Ten Years Ago -- September 11, 2001
|Peter Boettke|
For the past few weeks, the remembrances of 9/11 have been airing almost 24/7 on TV, e.g., the George Bush interview. On I-95 between DC and NYC, various acts of remembrance have occupied the road in addition to the end of summer traffic to head to the beach one last time or to take junior to college for the first time.
Many of us will have our own memories of that fateful day. Mine will include a beautiful morning as I went off to teach an early morning class with a first year PhD student, Pete Leeson, as my teaching assistant, and hearing the news in that classroom full of students. It also included shock as I saw the twin towers I had been in hundreds of times as a visitor, in fact, buildings I had worked in for a few years teaching night classes, fall to the ground. I will remember the concern for my former neighbors in Middletown, NJ, who I commuted with on NJ Transit to and from work for several years. And I will remember the concern I had for the safety of my new neighbors in Fairfax, VA who worked at the Pentagon. And I will remember the concern I had that day, and expressed that day, that the gains in personal and economic freedom that we had experienced in the previous 20 years would be reversed due to fear and a sense of lack of security.

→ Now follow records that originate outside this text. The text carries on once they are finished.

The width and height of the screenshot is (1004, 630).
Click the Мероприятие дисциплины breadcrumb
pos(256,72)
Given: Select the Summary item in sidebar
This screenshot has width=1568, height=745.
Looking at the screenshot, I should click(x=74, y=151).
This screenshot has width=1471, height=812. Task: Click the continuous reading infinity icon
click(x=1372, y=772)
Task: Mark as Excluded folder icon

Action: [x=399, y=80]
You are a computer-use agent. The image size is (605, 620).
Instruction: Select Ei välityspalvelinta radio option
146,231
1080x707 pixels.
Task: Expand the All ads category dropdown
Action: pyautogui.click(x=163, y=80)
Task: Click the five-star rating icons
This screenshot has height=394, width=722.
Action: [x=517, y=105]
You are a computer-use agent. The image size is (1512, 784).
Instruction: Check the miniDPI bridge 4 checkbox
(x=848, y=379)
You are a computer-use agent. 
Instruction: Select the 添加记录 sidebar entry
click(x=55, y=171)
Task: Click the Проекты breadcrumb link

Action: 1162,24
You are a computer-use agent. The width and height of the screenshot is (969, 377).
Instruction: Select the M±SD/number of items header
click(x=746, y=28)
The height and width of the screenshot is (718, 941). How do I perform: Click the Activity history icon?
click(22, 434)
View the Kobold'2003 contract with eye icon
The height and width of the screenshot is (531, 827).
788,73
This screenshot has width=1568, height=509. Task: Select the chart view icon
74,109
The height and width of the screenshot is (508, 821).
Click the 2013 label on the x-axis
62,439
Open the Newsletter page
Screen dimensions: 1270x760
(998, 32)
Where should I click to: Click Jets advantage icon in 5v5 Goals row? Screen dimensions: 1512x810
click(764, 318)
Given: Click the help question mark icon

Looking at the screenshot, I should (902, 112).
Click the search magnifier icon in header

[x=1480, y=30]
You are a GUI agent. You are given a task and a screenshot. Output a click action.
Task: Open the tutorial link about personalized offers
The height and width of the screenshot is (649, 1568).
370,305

But the consequences have been far greater than the initial shock of the attack on our psyche. The reality is that we have been a nation at war ever since that day in an explicit sense, even if we were implicitly already a nation at war. And that has severe implications for the economic policy and ultimately on the economy.
Joe Stiglitz has published an op-ed looking at the price of 9/11. What do you think of his analysis? Where would you agree with him, and where would you disagree? Does the agreement or disagreement turn on economic analysis or on value judgments beyond the realm of economic analysis?